A CT middle school behavior specialist by day and hip-hop producer by night goes viral by helping kids through beatmaking

Marquan Shumpert-Reid, a professional hip-hop producer who’s worked with the likes of Lil Wayne, Joyner Lucas and Lady London, has been spending his afternoons instructing kids at Pulaski Middle School in New Britain in the fine art of beatmaking.

The program has been around for over a year, but the rest of the world caught on to it — and Shumpert-Reid’s warm and natural teaching style — when some videos of the class he posted on social media went viral.

One of the first and most popular of the posts can be found on Shumpert-Reid’s TikTok account at tiktok.com/@chillshump. It shows him standing behind a child who’s just sat down in front of a computer screen, prepared to program a beat. Shumpert-Reid, also known by Chill Shump, invites him to “Zig on the beat, have a seat!,” then leads the student through the process, offering authoritative tips such as “Anywhere from 146 to 153, any kind of sturdy beats, drill beats, that’s kind of where you want your BPM at for real.”

When the middle schooler downplays his own work, saying “It’s all right,” Shumpert-Reid interjects “Don’t be a hater” and directs him through several more steps. In the end, the kid is beaming at his completed project. The video, which lasts about three minutes, has been seen over six million times.

“I call it the producer’s chair,” says Shumpert-Reid of the coveted seat in front of the computer where the students can push all the buttons that make the beats appear. The beats are created using the popular FL Studio virtual studio technology software. “They sit down and go from start to finish. Sometimes I don’t know if it’s them connecting well or me teaching them.”

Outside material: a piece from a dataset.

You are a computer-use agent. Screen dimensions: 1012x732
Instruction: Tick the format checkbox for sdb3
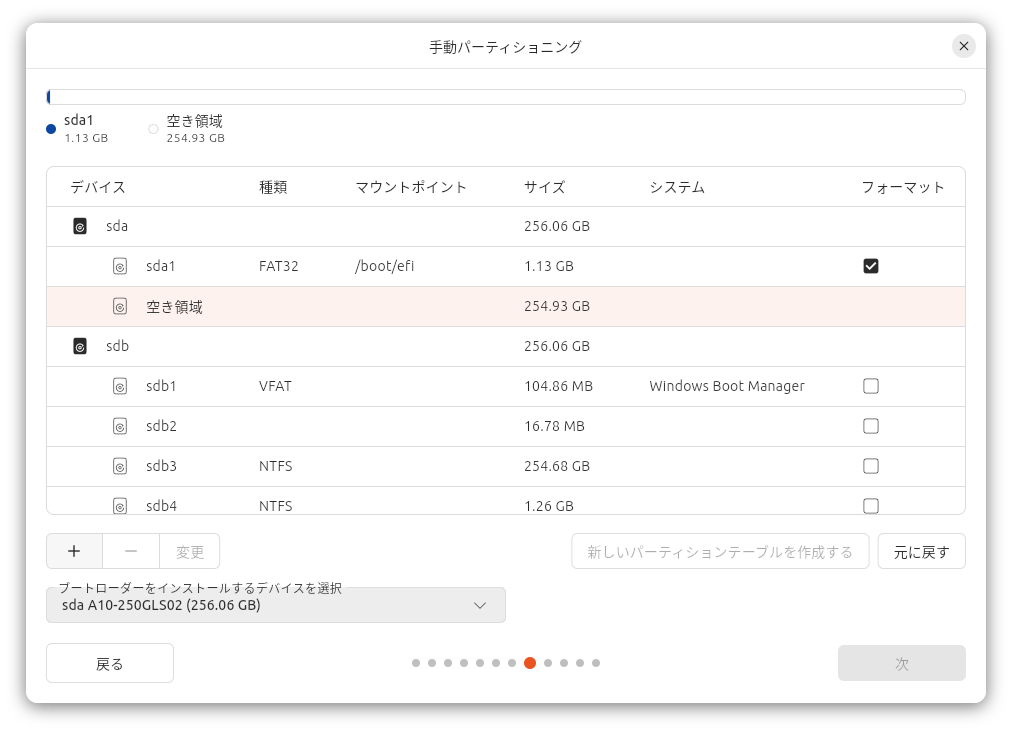pyautogui.click(x=870, y=466)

His day job as a behavior specialist at the school is what led Shumpert-Reid to create the after-school program. “As a behavior specialist, I check in on students day to day. I redirect them and guide them,” Shumpert-Reid says. “These kids could be having a hard time, so they ask to see me.

“I’m a music producer outside of the job. For the most part, I’m producing. When I got this job I didn’t boast that. I didn’t speak upon it. The kids spoke on it. Within one day, one of the kids came up to me: ‘Mister, you do beats?’”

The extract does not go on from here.